Program stucks on cudaErrorMemoryAllocation after failing a cudaMallocHost

IorPerry · August 22, 2024, 4:22pm

Hi, in my application we calls cudaMallocHost, the quantity of allocated memory depends on user’s chooses, so it can happens that the allocation fails because went out of memory, when it happens the call returns cudaErrorMemoryAllocation, in this case we call cudaFreeHost that returns cudaErrorMemoryAllocation as well (because it may also return error codes from previous, asynchronous launches as documented).

My problem is that from now until the end of program any cudaMallocHost fails, even the littlest, did the cudaFreeHost fail? How can I recover from this situation?

For example: I am trying to allocate 10 buffer of 1Gb, it fails at 8th, with cudaErrorMemoryAllocation so I call cudaFreeHost for the first 7 and all of them return cudaErrorMemoryAllocation (?), then I try to allocate 512Kb, and it keeps fails.

here a sample code:

#include <cuda_runtime.h>
#include <iostream>

#define N_ALLOCATION 10
#define SIZE (size_t)2 * (size_t)1024 * (size_t)1024 * (size_t)1024

bool MyCheck(const cudaError_t &err)
{
    if(err == cudaSuccess) return true;
    std::cout << "Error " << err << std::endl;
    return false;
}

int main()
{
    void* ptr[N_ALLOCATION] = {nullptr};
    for(int i = 0; i < N_ALLOCATION; ++i)
    {
        std::cout << "allocation " << i << std::endl;
        if(!MyCheck(cudaMallocHost(&(ptr[i]), SIZE)))
            break;
    }
    for(int i = 0; i < N_ALLOCATION; ++i)
    {
        if(ptr[i])
        {
            std::cout << "free " << i << std::endl;
            if(MyCheck(cudaFreeHost(ptr[i])))
            {
                ptr[i] = nullptr;
            }
        }
    }
    std::cout << "allocation after free" << std::endl;
    MyCheck(cudaMallocHost(&(ptr[0]), SIZE));
}

in my computer its output is:

allocation 0
allocation 1
allocation 2
allocation 3
allocation 4
allocation 5
allocation 6
allocation 7
Error 2
free 0
free 1
Error 2
free 2
Error 2
free 3
Error 2
free 4
Error 2
free 5
Error 2
free 6
Error 2
allocation after free
Error 2

My expect ion is that the “allcation after free” and the frees do not return errors.

Thanks,
Perry

PS. I copyied my stackoverflow question because i am still stuck on this.

Robert_Crovella · August 22, 2024, 4:28pm

This is pretty much the same report as here, correct?

If so, the behavior I observe on linux is that the error is not sticky. I think you are on windows. I would still expect the non-sticky behavior, but haven’t tested on windows. Knowing that bugs are always possible, I would suggest that you update to latest driver and CUDA versions, and retest.

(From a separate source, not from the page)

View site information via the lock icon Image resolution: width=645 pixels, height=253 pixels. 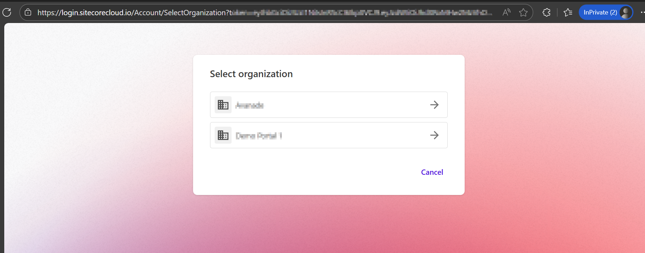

njuffa · August 22, 2024, 4:38pm

I am unable to reproduce this issue on my Windows 10 Pro platform with driver version 552.23:

>hostmalloc_issue
allocation 0
allocation 1
allocation 2
allocation 3
allocation 4
allocation 5
allocation 6
allocation 7
Error 2
free 0
free 1
free 2
free 3
free 4
free 5
free 6
allocation after free

IorPerry · August 22, 2024, 4:56pm

correct, it is the same report.
It is on windows, I tested with cuda 12.2 and cuda 12.4, and with the latest drivers.
I don’t have access to my work pc right now, so I can’t check the driver version.

Robert_Crovella · August 22, 2024, 5:04pm

It seems likely to me that the report is unique or specific to your setup, not a general issue with windows usage of CUDA, for example based on the report from njuffa.

Therefore it would probably be necessary to modify setup components via trial and error to find the culprit. I don’t think it is expected/typical behavior in CUDA, and it seems to be not readily reproducible in other setups.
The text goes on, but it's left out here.